__GOAL__:
Can you give the rows from the very first one through the line containing "center [662, 161].", inclusive, as a Markdown table with a column Line No. numbering each line and a column Text holding it, leaving out any blank lines?

__MATERIAL FOR THIS TASK__:
━━━━━━━━━━━━━━━━
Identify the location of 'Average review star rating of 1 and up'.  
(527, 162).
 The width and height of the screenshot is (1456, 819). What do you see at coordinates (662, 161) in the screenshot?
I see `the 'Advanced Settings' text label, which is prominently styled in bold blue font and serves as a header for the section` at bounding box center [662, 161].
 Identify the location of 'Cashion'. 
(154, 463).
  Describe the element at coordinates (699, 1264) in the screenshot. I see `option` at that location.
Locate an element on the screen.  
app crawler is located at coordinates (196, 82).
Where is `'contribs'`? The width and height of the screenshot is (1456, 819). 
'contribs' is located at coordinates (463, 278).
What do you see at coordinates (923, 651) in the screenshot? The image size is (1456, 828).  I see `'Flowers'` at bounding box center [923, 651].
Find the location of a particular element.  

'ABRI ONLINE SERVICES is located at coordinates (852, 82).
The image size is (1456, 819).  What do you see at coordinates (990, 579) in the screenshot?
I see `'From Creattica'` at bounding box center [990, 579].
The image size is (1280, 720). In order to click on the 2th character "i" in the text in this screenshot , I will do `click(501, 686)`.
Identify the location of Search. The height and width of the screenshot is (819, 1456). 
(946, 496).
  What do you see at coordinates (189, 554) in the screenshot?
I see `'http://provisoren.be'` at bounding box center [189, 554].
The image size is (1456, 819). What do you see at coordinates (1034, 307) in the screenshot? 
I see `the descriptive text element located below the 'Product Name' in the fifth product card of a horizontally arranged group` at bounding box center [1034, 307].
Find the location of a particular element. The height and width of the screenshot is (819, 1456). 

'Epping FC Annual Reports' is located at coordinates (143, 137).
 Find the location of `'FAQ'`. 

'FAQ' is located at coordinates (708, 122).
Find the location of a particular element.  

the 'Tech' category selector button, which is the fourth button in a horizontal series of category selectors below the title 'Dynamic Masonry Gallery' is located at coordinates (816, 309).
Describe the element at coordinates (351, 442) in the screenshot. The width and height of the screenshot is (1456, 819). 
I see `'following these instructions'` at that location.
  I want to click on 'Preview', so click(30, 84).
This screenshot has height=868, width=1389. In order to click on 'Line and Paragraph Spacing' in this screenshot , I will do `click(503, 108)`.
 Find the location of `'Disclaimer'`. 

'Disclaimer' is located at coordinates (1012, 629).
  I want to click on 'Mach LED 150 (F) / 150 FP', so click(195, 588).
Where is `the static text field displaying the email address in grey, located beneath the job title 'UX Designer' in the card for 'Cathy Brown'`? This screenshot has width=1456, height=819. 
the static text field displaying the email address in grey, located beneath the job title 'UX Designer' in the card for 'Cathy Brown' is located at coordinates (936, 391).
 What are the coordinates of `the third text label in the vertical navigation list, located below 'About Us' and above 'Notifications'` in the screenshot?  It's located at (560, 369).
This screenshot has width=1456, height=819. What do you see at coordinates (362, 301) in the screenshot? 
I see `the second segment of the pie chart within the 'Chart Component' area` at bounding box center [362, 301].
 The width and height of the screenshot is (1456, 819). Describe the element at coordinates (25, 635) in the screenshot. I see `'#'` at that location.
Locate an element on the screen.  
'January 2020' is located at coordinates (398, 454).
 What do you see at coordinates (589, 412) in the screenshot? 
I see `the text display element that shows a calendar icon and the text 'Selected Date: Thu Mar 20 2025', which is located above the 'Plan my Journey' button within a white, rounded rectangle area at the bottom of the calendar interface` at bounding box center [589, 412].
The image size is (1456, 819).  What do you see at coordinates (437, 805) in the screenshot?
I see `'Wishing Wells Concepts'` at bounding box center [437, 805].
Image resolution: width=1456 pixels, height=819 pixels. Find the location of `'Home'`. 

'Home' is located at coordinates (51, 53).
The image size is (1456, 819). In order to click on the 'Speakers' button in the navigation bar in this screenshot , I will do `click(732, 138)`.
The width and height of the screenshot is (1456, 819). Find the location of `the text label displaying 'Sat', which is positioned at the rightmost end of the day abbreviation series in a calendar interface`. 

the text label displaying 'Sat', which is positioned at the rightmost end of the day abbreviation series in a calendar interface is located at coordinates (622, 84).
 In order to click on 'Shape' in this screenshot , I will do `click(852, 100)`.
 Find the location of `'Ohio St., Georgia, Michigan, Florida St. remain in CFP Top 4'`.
━━━━━━━━━━━━━━━━
__RESPONSE FOR THIS EXERCISE__:
| Line No. | Text |
|---|---|
| 1 | Identify the location of 'Average review star rating of 1 and up'.   |
| 2 | (527, 162). |
| 3 |  The width and height of the screenshot is (1456, 819). What do you see at coordinates (662, 161) in the screenshot? |
| 4 | I see `the 'Advanced Settings' text label, which is prominently styled in bold blue font and serves as a header for the section` at bounding box center [662, 161]. |